== DATA PROVIDED ==
● ● ●
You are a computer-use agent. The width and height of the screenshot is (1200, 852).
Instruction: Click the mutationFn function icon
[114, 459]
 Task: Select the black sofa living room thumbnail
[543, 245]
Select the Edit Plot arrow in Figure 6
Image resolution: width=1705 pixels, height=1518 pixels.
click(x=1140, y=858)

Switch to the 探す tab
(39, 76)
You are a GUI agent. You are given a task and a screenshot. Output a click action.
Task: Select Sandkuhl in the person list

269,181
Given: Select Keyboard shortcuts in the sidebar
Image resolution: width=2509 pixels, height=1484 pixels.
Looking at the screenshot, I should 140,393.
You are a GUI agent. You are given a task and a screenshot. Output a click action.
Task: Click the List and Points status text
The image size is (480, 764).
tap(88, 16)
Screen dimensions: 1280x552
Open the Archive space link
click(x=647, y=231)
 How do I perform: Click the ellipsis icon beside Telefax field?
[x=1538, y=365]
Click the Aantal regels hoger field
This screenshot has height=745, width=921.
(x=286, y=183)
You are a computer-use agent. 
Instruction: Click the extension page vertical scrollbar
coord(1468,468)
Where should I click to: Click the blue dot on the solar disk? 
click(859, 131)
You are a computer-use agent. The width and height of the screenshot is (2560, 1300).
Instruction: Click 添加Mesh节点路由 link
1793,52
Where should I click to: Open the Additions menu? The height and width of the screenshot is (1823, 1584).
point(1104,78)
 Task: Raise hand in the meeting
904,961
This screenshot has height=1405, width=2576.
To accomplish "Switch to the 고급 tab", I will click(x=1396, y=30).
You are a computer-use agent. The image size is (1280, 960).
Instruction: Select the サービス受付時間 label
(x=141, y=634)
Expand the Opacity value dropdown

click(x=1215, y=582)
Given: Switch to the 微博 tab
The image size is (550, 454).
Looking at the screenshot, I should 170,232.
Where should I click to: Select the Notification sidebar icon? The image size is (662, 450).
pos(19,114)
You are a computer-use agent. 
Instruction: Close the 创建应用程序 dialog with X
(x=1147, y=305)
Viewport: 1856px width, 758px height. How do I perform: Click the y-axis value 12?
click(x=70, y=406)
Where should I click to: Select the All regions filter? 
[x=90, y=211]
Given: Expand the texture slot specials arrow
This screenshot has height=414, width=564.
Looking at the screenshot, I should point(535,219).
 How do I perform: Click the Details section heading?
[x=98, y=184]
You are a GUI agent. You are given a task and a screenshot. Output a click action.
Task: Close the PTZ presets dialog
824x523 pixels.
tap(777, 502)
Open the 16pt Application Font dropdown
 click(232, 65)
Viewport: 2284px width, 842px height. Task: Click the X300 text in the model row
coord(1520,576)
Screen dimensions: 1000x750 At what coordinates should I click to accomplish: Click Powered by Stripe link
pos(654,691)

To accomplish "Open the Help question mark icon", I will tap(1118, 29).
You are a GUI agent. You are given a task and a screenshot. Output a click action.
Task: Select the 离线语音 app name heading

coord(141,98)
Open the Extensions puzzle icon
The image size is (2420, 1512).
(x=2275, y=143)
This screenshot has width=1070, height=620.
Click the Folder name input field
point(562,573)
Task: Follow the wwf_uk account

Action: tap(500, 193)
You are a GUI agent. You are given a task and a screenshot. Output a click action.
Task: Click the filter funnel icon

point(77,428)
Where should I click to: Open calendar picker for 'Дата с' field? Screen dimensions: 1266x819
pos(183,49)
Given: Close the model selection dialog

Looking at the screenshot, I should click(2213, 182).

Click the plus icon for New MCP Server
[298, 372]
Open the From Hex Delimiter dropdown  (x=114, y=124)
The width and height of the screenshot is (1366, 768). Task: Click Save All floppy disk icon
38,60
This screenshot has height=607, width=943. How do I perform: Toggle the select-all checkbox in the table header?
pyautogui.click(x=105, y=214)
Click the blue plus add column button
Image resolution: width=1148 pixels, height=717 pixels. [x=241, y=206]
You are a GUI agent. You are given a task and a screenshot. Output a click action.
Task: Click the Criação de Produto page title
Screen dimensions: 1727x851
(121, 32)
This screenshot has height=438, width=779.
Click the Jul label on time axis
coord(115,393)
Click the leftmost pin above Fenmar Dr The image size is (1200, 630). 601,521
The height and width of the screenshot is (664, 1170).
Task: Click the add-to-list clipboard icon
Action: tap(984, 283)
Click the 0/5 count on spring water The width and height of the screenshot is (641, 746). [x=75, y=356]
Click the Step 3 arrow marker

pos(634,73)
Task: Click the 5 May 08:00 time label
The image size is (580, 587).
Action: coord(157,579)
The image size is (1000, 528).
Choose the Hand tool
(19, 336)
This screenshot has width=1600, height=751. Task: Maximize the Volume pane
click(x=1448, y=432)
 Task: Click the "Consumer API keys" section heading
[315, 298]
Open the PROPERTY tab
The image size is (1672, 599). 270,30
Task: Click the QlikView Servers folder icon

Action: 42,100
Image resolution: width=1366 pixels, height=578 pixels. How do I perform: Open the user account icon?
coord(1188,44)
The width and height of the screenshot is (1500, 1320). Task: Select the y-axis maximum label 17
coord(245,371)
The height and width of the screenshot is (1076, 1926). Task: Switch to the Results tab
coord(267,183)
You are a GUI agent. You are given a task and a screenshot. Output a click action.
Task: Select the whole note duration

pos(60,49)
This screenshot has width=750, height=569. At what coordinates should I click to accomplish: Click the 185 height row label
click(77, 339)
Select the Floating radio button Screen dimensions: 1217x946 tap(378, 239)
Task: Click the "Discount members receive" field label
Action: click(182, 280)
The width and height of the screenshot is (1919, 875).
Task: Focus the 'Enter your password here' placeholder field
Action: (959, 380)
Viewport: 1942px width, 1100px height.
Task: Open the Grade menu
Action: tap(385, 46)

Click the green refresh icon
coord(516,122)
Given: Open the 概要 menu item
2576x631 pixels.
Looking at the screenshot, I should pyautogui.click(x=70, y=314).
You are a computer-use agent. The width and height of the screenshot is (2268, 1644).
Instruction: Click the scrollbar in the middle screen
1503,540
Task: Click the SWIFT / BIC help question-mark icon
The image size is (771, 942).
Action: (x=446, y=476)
● ● ●
== WHAT IS BEING ASKED ==
Rewrite the lines from the one containing "The width and height of the screenshot is (1500, 1320)." through the one containing "coord(267,183)", inclusive, in full with their requests, and shift every coordinate in the answers up by 121.

== RESPONSE TO THIS TASK ==
The width and height of the screenshot is (1500, 1320). Task: Select the y-axis maximum label 17
coord(366,492)
The height and width of the screenshot is (1076, 1926). Task: Switch to the Results tab
coord(388,304)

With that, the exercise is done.